[Data extracted from a collection]
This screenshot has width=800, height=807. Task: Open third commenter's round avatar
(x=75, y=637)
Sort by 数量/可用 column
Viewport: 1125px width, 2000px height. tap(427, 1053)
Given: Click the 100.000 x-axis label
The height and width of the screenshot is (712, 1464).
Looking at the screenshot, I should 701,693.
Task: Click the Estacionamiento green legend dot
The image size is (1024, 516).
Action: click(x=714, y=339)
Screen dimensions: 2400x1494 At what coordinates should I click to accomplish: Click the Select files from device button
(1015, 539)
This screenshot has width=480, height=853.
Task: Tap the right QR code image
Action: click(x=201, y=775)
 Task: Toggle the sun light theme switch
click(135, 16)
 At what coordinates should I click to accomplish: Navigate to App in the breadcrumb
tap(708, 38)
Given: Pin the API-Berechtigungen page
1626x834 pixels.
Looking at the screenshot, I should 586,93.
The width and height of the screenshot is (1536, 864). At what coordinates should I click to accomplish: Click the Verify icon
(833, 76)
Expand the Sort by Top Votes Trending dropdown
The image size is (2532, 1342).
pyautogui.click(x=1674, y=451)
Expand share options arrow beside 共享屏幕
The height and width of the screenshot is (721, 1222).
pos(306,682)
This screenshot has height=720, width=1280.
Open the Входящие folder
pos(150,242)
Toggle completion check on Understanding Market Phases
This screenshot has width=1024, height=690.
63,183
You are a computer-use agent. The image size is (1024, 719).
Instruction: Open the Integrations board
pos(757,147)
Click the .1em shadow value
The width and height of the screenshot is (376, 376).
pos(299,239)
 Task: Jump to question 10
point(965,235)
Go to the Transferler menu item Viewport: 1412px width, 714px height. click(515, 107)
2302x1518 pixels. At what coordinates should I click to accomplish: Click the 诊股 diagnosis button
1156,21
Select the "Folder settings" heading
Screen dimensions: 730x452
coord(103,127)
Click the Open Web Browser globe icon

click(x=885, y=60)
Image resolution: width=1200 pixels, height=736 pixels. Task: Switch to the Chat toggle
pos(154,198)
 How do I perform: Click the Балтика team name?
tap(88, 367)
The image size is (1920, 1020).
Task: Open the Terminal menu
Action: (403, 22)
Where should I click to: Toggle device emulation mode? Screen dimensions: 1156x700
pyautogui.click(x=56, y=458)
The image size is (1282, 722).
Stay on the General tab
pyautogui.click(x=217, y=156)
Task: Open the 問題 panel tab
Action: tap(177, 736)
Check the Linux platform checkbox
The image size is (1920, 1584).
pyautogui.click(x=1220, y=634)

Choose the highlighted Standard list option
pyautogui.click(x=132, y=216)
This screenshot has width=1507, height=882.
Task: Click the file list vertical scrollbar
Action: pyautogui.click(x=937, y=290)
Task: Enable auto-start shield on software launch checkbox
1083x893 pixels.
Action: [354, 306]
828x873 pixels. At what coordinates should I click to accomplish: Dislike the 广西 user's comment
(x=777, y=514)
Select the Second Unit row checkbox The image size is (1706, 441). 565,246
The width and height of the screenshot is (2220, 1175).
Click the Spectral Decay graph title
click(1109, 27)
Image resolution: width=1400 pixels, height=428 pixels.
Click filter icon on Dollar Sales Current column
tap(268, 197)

» **SET EXERCISE**: Please copy the entries above verbatim, beginning with the line containing "Sort by 数量/可用 column" and continuing through the line containing "Looking at the screenshot, I should 586,93.", with both of those lines included.

» **RESPONSE TO THE TASK**:
Sort by 数量/可用 column
Viewport: 1125px width, 2000px height. tap(427, 1053)
Given: Click the 100.000 x-axis label
The height and width of the screenshot is (712, 1464).
Looking at the screenshot, I should 701,693.
Task: Click the Estacionamiento green legend dot
The image size is (1024, 516).
Action: click(x=714, y=339)
Screen dimensions: 2400x1494 At what coordinates should I click to accomplish: Click the Select files from device button
(1015, 539)
This screenshot has width=480, height=853.
Task: Tap the right QR code image
Action: click(x=201, y=775)
 Task: Toggle the sun light theme switch
click(135, 16)
 At what coordinates should I click to accomplish: Navigate to App in the breadcrumb
tap(708, 38)
Given: Pin the API-Berechtigungen page
1626x834 pixels.
Looking at the screenshot, I should 586,93.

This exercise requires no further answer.